BACKGROUND: The PheCode system was built upon the International Classification of Diseases, Ninth Revision, Clinical Modification (ICD-9-CM) for phenome-wide association studies (PheWAS) in the electronic health record (EHR).
OBJECTIVE: Here, we present our work on the development and evaluation of maps from ICD-10 and ICD-10-CM codes to PheCodes.

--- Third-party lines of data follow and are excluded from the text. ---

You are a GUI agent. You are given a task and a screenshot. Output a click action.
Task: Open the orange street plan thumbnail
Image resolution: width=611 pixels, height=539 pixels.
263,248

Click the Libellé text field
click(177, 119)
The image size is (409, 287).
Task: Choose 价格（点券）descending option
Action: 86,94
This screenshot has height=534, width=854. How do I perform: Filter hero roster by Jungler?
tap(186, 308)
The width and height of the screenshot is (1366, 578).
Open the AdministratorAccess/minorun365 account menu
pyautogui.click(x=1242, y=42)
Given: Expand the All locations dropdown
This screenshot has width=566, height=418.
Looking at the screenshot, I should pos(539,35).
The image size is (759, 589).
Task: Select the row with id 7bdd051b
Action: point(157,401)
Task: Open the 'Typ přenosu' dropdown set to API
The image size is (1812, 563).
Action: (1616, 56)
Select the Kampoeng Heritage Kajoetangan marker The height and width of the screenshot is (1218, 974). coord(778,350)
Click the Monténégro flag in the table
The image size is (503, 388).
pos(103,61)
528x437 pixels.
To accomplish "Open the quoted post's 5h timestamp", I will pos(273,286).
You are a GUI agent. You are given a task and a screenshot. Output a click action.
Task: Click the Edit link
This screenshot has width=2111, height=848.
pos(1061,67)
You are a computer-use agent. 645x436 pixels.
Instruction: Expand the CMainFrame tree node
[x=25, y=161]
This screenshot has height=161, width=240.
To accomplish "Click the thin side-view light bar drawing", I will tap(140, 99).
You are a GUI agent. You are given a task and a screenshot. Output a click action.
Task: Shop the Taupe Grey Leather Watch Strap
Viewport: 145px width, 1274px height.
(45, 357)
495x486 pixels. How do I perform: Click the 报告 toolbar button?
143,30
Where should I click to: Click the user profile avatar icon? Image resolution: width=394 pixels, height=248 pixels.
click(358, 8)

METHODS: We mapped ICD-10 and ICD-10-CM codes to PheCodes using a number of methods and resources, such as concept relationships and explicit mappings from the Unified Medical Language System (UMLS), Observational Health Data Sciences and Informatics (OHDSI), Systematized Nomenclature of Medicine - Clinical Terms (SNOMED CT), and National Library of Medicine (NLM). We assessed the coverage of the maps in two databases: Vanderbilt University Medical Center (VUMC) using ICD-10-CM and the UK Biobank (UKBB) using ICD-10. We assessed the fidelity of the ICD-10-CM map in comparison to the gold-standard ICD-9-CM→PheCode map by investigating phenotype reproducibility and conducting a PheWAS.
RESULTS: We mapped >75% of ICD-10-CM and ICD-10 codes to PheCodes. Of the unique codes observed in the VUMC (ICD-10-CM) and UKBB (ICD-10) cohorts, >90% were mapped to PheCodes. We observed 70-75% reproducibility for chronic diseases and <10% for an acute disease. A PheWAS with a lipoprotein(a) (LPA) genetic variant, rs10455872, using the ICD-9-CM and ICD-10-CM maps replicated two genotype-phenotype associations with similar effect sizes: coronary atherosclerosis (ICD-9-CM: P < .001, OR = 1.60 vs. ICD-10-CM: P < .001, OR = 1.60) and with chronic ischemic heart disease (ICD-9-CM: P < .001, OR = 1.5 vs. ICD-10-CM: P < .001, OR = 1.47).
CONCLUSIONS: This study introduces the initial "beta" versions of ICD-10 and ICD-10-CM to PheCode maps that will enable researchers to leverage accumulated ICD-10 and ICD-10-CM data for high-throughput PheWAS in the EHR.